Material Handling – Large Package Sorting System

Case Studies Tags: ,

PROJECT

Large Package Sorting System

CUSTOMER

United States Postal Service

Like all USPS processing plants, a Bulk Mail Center (BMC) must use its resources wisely to meet the challenges of a changing mail processing environment.

Presently, package piece count is increasing 20 to 70% annually, prompting the BMCs to request installation of a Large Package Sorting System (LPSS). Without these systems, package volume will overwhelm BMCs in the near future, causing a degradation in service and higher costs due to an increase in manual processing.

The LPSS operates within BMCs and other USPS mail processing facilities to sort large parcels. Systems include a sorter and equipment to deliver and take away product from the sorter. The configuration of the system is site-specific depending on the space availability, package count, and number of distributions required.

These are the important points relative to the LPSS project.

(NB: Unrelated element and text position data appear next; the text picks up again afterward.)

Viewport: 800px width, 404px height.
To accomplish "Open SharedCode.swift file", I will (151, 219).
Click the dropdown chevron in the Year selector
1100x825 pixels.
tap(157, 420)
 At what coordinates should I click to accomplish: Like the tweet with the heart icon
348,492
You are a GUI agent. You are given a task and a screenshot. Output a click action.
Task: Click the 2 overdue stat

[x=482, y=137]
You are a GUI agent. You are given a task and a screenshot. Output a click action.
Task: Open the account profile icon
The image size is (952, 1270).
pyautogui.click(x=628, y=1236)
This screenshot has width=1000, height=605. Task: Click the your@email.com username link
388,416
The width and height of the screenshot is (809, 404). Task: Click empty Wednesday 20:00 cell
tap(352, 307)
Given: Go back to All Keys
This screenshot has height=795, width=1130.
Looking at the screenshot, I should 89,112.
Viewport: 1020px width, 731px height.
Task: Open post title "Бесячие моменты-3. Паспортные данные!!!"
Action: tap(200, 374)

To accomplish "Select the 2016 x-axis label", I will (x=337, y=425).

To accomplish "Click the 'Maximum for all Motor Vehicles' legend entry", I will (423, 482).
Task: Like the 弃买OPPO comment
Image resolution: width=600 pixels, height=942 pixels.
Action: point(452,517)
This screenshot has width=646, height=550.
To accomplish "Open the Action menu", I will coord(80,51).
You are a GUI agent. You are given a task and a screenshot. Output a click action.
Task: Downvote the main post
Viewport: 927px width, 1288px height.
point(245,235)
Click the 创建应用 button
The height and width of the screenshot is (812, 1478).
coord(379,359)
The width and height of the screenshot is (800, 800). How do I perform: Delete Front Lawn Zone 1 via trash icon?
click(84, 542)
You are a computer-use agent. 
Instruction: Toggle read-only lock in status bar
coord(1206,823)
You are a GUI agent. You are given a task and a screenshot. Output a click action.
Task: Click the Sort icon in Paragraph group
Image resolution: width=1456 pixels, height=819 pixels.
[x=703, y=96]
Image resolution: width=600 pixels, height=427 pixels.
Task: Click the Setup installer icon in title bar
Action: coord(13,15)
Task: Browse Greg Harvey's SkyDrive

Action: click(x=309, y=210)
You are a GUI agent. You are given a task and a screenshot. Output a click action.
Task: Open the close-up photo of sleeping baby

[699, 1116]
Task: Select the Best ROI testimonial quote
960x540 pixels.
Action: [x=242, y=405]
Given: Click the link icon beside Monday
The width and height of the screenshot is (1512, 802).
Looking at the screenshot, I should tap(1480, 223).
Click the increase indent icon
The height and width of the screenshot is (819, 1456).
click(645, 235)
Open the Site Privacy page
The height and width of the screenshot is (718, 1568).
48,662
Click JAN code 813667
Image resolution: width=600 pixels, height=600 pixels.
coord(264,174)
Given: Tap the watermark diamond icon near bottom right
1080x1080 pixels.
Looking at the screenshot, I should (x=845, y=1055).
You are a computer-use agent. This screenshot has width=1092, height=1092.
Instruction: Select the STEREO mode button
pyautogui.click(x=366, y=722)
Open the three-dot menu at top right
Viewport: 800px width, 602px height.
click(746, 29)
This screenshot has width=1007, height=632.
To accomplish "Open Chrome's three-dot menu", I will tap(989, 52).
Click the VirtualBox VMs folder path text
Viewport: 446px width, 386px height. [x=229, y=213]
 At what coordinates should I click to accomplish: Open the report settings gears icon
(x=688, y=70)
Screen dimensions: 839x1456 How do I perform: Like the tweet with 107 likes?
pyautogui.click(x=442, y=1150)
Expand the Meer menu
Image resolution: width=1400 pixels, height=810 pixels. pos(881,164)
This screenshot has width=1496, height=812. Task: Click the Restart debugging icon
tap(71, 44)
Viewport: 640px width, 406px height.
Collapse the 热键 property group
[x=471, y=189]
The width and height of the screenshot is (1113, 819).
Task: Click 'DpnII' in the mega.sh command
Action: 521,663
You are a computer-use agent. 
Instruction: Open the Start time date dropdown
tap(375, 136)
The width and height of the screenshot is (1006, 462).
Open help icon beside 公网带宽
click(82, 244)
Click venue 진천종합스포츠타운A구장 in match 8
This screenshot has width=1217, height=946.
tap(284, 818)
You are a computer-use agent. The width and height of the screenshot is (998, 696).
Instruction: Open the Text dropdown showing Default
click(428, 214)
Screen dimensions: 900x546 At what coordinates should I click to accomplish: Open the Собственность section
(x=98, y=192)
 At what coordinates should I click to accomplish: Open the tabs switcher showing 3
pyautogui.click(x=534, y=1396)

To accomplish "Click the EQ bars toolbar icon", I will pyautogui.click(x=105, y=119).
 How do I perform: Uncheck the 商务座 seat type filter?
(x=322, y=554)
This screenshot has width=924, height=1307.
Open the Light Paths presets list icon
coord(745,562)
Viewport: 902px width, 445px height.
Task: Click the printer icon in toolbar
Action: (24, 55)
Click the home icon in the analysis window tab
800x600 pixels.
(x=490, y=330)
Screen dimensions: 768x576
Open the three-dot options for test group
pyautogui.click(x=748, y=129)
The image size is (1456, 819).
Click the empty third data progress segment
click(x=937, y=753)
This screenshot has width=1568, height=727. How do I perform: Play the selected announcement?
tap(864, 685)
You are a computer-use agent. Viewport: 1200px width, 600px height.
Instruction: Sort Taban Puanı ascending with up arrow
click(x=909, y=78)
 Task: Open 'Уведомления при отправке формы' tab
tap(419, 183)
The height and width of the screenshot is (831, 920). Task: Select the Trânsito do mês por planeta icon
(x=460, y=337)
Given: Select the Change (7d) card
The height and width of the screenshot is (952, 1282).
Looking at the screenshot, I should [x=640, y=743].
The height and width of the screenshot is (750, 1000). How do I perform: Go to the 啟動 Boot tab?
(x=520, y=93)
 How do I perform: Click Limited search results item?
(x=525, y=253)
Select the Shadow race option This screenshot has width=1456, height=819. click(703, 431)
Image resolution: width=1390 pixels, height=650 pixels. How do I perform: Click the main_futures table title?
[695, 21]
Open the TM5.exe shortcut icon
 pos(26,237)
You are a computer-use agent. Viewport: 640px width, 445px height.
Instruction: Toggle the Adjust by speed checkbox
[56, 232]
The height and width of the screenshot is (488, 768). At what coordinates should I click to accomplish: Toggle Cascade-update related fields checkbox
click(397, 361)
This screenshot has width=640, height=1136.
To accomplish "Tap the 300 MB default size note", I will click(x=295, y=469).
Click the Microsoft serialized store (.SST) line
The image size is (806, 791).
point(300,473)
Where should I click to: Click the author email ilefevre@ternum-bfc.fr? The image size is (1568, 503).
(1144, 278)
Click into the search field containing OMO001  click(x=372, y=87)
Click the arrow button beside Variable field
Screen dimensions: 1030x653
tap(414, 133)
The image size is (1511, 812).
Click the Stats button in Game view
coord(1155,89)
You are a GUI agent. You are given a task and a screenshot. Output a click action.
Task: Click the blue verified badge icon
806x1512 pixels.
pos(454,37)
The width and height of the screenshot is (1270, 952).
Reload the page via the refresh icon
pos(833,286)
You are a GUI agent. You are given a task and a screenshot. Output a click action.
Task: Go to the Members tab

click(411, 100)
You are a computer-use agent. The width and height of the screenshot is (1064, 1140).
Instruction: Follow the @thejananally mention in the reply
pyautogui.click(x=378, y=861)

Flexible Model for Evaluating LPSS Systems

The simulation was constructed with distinct modules, such
as singulator, scanner, etc., so that different configurations
could be easily modeled.

If different configurations are modeled, floor space requirements may be more accurately quantified after determining the effectiveness of the new system.

Package Sort Plans

The simulation model was tested using one sort plan. To optimize the number of runouts, changes must be made to the sort plan and the staffing of the runouts. Alternatives include:

  • Combining low volume runouts and having multiple pallets at one runout.
  • Splitting up high volume runouts to ease workload and minimize “full” conditions.
  • Using multiple operators at single high volume runouts.

Overall

The highest impacting deficiency in the LPSS system today is the sweep operation at the end of the runouts.

The uneven distribution of packages to these runouts decreases sweeper utilization and increases packages sent to the mis-sent runout, which is less efficient than the regular runouts. Optimizing the sort scheme will correct a large part of this problem.